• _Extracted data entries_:
+-------+
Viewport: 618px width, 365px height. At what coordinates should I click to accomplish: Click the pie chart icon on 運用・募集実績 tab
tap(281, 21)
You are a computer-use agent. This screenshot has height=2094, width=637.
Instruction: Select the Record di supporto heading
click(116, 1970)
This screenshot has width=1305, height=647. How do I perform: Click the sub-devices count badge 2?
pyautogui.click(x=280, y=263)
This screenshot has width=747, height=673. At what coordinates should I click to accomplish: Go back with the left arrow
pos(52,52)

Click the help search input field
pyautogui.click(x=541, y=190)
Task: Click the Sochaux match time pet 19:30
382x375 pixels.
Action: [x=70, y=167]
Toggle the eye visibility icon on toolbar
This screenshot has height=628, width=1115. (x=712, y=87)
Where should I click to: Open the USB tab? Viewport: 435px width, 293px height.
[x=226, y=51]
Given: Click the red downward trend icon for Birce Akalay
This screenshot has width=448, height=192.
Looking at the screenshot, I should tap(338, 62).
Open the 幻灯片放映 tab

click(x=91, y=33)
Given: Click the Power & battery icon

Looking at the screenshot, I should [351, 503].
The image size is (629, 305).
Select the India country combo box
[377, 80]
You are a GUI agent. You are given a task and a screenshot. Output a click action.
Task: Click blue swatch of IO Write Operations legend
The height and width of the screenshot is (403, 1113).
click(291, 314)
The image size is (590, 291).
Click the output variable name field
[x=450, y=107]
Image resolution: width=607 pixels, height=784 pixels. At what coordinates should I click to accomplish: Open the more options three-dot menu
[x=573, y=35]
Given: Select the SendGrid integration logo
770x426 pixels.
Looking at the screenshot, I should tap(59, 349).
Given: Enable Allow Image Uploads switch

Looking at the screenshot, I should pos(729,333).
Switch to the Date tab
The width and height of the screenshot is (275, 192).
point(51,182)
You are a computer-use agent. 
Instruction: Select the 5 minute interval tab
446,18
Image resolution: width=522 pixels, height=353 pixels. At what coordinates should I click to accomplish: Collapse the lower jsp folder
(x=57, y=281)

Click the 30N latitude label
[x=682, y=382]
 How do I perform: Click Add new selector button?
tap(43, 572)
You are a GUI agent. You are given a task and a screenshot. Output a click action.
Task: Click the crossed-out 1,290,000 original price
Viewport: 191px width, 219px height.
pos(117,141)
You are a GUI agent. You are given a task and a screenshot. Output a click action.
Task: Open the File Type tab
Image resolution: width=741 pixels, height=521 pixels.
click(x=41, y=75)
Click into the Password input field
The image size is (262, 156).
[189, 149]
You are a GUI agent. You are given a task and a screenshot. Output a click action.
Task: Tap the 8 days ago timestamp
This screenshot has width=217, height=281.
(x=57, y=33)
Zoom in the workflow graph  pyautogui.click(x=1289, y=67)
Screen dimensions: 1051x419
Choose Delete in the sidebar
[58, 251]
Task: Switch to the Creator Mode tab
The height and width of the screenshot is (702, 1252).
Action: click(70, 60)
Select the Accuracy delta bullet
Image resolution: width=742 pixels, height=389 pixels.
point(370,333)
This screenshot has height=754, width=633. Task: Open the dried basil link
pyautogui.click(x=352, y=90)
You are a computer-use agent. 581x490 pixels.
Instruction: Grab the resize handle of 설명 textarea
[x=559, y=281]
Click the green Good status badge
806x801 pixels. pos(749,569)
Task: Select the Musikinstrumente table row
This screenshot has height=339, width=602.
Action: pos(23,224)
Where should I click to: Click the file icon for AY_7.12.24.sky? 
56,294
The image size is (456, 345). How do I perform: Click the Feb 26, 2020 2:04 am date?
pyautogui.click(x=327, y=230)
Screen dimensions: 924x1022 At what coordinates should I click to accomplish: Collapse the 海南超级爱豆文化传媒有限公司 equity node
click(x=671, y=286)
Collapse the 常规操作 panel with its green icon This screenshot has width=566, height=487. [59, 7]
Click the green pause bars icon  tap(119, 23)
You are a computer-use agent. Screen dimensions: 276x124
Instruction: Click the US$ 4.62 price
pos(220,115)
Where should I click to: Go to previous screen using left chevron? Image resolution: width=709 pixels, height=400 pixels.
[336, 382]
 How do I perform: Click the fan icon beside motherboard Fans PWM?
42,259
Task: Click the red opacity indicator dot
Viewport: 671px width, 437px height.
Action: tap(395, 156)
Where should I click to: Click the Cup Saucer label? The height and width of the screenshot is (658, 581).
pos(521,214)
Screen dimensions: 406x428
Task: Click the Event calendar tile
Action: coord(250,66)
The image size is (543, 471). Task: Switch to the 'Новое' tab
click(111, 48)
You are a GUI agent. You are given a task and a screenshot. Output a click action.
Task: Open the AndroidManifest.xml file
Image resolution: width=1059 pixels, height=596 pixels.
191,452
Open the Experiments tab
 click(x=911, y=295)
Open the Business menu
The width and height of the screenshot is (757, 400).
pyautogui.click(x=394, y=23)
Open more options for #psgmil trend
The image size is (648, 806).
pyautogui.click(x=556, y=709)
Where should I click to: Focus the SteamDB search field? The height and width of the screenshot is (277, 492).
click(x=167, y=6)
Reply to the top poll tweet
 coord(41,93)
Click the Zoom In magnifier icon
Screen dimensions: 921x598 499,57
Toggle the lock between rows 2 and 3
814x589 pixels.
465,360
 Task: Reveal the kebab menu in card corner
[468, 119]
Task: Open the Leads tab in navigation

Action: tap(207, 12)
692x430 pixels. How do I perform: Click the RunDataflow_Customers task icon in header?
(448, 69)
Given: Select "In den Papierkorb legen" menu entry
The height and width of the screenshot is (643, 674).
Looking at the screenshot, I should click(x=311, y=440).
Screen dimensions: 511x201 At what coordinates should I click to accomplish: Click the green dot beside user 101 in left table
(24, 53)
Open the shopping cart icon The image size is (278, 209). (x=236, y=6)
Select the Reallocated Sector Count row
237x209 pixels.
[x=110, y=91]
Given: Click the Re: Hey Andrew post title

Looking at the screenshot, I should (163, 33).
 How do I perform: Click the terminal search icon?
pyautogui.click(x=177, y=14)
+-------+
• _Problem to work on_: In the entries above, find the line with "Toggle the eye visibility icon on toolbar" and the line with "Given: Click the red", then set down exactly those two and every line between them, nothing else.

• _Result for this exercise_:
Toggle the eye visibility icon on toolbar
This screenshot has height=628, width=1115. (x=712, y=87)
Where should I click to: Open the USB tab? Viewport: 435px width, 293px height.
[x=226, y=51]
Given: Click the red downward trend icon for Birce Akalay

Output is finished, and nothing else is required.